● **Saved entries**:
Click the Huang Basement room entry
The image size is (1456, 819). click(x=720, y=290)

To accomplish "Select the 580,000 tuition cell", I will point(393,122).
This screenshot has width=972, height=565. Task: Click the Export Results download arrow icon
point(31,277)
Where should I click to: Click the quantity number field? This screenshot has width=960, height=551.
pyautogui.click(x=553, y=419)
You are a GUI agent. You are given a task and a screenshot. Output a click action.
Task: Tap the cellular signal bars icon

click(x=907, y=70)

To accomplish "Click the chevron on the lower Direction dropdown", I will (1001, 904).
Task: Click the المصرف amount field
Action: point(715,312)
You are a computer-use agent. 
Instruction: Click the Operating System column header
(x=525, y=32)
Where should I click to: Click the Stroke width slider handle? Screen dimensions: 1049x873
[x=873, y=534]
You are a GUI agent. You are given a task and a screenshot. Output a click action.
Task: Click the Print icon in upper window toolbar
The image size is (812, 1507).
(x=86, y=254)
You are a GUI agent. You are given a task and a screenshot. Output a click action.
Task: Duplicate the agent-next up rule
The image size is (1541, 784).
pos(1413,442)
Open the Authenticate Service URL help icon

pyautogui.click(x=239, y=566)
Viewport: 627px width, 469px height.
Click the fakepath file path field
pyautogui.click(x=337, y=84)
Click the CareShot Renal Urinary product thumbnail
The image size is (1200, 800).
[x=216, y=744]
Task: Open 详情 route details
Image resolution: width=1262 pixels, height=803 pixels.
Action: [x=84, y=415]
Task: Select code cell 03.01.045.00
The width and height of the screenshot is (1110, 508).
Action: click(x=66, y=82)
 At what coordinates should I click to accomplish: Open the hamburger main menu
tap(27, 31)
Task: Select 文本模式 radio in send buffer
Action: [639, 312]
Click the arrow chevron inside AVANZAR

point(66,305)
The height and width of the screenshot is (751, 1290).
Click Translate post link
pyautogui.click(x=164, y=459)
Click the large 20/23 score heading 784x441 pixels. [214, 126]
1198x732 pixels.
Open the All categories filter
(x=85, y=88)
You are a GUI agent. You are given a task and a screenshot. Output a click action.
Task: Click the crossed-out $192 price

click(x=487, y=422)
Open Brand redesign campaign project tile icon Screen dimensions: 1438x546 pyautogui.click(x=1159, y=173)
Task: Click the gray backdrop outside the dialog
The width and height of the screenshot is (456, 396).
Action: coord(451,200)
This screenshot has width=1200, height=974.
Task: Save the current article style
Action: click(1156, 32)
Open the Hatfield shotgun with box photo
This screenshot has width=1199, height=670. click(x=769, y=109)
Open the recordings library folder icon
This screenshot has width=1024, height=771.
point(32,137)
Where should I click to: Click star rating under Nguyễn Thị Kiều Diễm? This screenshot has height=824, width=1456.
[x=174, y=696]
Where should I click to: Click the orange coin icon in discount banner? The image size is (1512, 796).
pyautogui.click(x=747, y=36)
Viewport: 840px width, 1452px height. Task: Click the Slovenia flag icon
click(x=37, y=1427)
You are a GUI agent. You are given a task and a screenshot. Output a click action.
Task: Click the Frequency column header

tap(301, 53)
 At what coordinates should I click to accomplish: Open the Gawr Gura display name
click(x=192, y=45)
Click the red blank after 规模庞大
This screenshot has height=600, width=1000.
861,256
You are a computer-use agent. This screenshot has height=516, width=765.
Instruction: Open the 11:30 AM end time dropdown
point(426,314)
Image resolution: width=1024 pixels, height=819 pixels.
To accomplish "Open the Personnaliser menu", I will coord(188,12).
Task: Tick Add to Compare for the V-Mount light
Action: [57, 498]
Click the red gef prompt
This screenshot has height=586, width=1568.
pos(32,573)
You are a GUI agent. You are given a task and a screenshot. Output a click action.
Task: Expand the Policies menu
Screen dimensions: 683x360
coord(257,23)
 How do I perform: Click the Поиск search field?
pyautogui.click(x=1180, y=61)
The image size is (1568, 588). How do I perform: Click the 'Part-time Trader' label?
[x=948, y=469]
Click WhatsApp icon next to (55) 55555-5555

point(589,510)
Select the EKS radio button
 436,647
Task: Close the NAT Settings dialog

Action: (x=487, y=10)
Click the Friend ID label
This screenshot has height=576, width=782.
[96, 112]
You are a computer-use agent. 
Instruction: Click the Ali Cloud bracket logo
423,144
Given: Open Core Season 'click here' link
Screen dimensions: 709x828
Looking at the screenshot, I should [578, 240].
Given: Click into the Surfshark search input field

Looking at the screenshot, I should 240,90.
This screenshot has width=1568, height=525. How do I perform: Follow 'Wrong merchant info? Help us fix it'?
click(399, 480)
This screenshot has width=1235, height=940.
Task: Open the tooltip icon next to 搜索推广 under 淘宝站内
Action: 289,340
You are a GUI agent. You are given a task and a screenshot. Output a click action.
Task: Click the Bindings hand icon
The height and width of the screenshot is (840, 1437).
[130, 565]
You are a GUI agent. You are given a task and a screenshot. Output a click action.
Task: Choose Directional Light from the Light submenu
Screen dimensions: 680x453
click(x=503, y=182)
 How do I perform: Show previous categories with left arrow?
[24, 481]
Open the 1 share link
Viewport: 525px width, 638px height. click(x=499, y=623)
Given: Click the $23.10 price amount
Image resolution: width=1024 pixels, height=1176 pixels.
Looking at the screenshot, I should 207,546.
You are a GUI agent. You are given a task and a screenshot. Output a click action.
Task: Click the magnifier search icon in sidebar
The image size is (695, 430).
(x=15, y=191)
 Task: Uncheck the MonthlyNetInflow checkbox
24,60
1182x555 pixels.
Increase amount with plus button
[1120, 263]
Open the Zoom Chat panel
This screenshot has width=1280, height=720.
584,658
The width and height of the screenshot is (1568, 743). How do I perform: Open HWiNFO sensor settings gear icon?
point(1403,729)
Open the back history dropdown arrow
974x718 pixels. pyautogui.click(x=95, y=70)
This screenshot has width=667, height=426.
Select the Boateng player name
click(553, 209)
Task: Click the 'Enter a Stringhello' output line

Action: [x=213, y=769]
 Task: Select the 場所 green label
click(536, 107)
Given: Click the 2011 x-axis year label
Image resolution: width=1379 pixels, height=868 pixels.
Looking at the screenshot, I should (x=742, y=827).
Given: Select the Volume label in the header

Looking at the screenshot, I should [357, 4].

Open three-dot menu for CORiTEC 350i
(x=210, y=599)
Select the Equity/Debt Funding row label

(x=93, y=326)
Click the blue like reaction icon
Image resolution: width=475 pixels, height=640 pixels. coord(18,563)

● **WRITTEN PROBLEM**:
Rewrite the saved entries, replacing every "GUI agent" with "screen agent" and leaving the rest unchanged.

● **REPLY**:
Click the Huang Basement room entry
The image size is (1456, 819). click(x=720, y=290)

To accomplish "Select the 580,000 tuition cell", I will point(393,122).
This screenshot has width=972, height=565. Task: Click the Export Results download arrow icon
point(31,277)
Where should I click to: Click the quantity number field? This screenshot has width=960, height=551.
pyautogui.click(x=553, y=419)
You are a screen agent. You are given a task and a screenshot. Output a click action.
Task: Tap the cellular signal bars icon

click(x=907, y=70)

To accomplish "Click the chevron on the lower Direction dropdown", I will (1001, 904).
Task: Click the المصرف amount field
Action: point(715,312)
You are a computer-use agent. 
Instruction: Click the Operating System column header
(x=525, y=32)
Where should I click to: Click the Stroke width slider handle? Screen dimensions: 1049x873
[x=873, y=534]
You are a screen agent. You are given a task and a screenshot. Output a click action.
Task: Click the Print icon in upper window toolbar
The image size is (812, 1507).
(x=86, y=254)
You are a screen agent. You are given a task and a screenshot. Output a click action.
Task: Duplicate the agent-next up rule
The image size is (1541, 784).
pos(1413,442)
Open the Authenticate Service URL help icon

pyautogui.click(x=239, y=566)
Viewport: 627px width, 469px height.
Click the fakepath file path field
pyautogui.click(x=337, y=84)
Click the CareShot Renal Urinary product thumbnail
The image size is (1200, 800).
[x=216, y=744]
Task: Open 详情 route details
Image resolution: width=1262 pixels, height=803 pixels.
Action: [x=84, y=415]
Task: Select code cell 03.01.045.00
The width and height of the screenshot is (1110, 508).
Action: click(x=66, y=82)
 At what coordinates should I click to accomplish: Open the hamburger main menu
tap(27, 31)
Task: Select 文本模式 radio in send buffer
Action: [639, 312]
Click the arrow chevron inside AVANZAR

point(66,305)
The height and width of the screenshot is (751, 1290).
Click Translate post link
pyautogui.click(x=164, y=459)
Click the large 20/23 score heading 784x441 pixels. [214, 126]
1198x732 pixels.
Open the All categories filter
(x=85, y=88)
You are a screen agent. You are given a task and a screenshot. Output a click action.
Task: Click the crossed-out $192 price

click(x=487, y=422)
Open Brand redesign campaign project tile icon Screen dimensions: 1438x546 pyautogui.click(x=1159, y=173)
Task: Click the gray backdrop outside the dialog
The width and height of the screenshot is (456, 396).
Action: coord(451,200)
This screenshot has width=1200, height=974.
Task: Save the current article style
Action: click(1156, 32)
Open the Hatfield shotgun with box photo
This screenshot has width=1199, height=670. click(x=769, y=109)
Open the recordings library folder icon
This screenshot has width=1024, height=771.
point(32,137)
Where should I click to: Click star rating under Nguyễn Thị Kiều Diễm? This screenshot has height=824, width=1456.
[x=174, y=696]
Where should I click to: Click the orange coin icon in discount banner? The image size is (1512, 796).
pyautogui.click(x=747, y=36)
Viewport: 840px width, 1452px height. Task: Click the Slovenia flag icon
click(x=37, y=1427)
You are a screen agent. You are given a task and a screenshot. Output a click action.
Task: Click the Frequency column header

tap(301, 53)
 At what coordinates should I click to accomplish: Open the Gawr Gura display name
click(x=192, y=45)
Click the red blank after 规模庞大
This screenshot has height=600, width=1000.
861,256
You are a computer-use agent. This screenshot has height=516, width=765.
Instruction: Open the 11:30 AM end time dropdown
point(426,314)
Image resolution: width=1024 pixels, height=819 pixels.
To accomplish "Open the Personnaliser menu", I will coord(188,12).
Task: Tick Add to Compare for the V-Mount light
Action: [57, 498]
Click the red gef prompt
This screenshot has height=586, width=1568.
pos(32,573)
You are a screen agent. You are given a task and a screenshot. Output a click action.
Task: Expand the Policies menu
Screen dimensions: 683x360
coord(257,23)
 How do I perform: Click the Поиск search field?
pyautogui.click(x=1180, y=61)
The image size is (1568, 588). How do I perform: Click the 'Part-time Trader' label?
[x=948, y=469]
Click WhatsApp icon next to (55) 55555-5555

point(589,510)
Select the EKS radio button
 436,647
Task: Close the NAT Settings dialog

Action: (x=487, y=10)
Click the Friend ID label
This screenshot has height=576, width=782.
[96, 112]
You are a computer-use agent. 
Instruction: Click the Ali Cloud bracket logo
423,144
Given: Open Core Season 'click here' link
Screen dimensions: 709x828
Looking at the screenshot, I should [578, 240].
Given: Click into the Surfshark search input field

Looking at the screenshot, I should 240,90.
This screenshot has width=1568, height=525. How do I perform: Follow 'Wrong merchant info? Help us fix it'?
click(399, 480)
This screenshot has width=1235, height=940.
Task: Open the tooltip icon next to 搜索推广 under 淘宝站内
Action: 289,340
You are a screen agent. You are given a task and a screenshot. Output a click action.
Task: Click the Bindings hand icon
The height and width of the screenshot is (840, 1437).
[130, 565]
You are a screen agent. You are given a task and a screenshot. Output a click action.
Task: Choose Directional Light from the Light submenu
Screen dimensions: 680x453
click(x=503, y=182)
 How do I perform: Show previous categories with left arrow?
[24, 481]
Open the 1 share link
Viewport: 525px width, 638px height. click(x=499, y=623)
Given: Click the $23.10 price amount
Image resolution: width=1024 pixels, height=1176 pixels.
Looking at the screenshot, I should 207,546.
You are a screen agent. You are given a task and a screenshot. Output a click action.
Task: Click the magnifier search icon in sidebar
The image size is (695, 430).
(x=15, y=191)
 Task: Uncheck the MonthlyNetInflow checkbox
24,60
1182x555 pixels.
Increase amount with plus button
[1120, 263]
Open the Zoom Chat panel
This screenshot has width=1280, height=720.
584,658
The width and height of the screenshot is (1568, 743). How do I perform: Open HWiNFO sensor settings gear icon?
point(1403,729)
Open the back history dropdown arrow
974x718 pixels. pyautogui.click(x=95, y=70)
This screenshot has width=667, height=426.
Select the Boateng player name
click(553, 209)
Task: Click the 'Enter a Stringhello' output line

Action: [x=213, y=769]
 Task: Select the 場所 green label
click(536, 107)
Given: Click the 2011 x-axis year label
Image resolution: width=1379 pixels, height=868 pixels.
Looking at the screenshot, I should (x=742, y=827).
Given: Select the Volume label in the header

Looking at the screenshot, I should [357, 4].

Open three-dot menu for CORiTEC 350i
(x=210, y=599)
Select the Equity/Debt Funding row label

(x=93, y=326)
Click the blue like reaction icon
Image resolution: width=475 pixels, height=640 pixels. coord(18,563)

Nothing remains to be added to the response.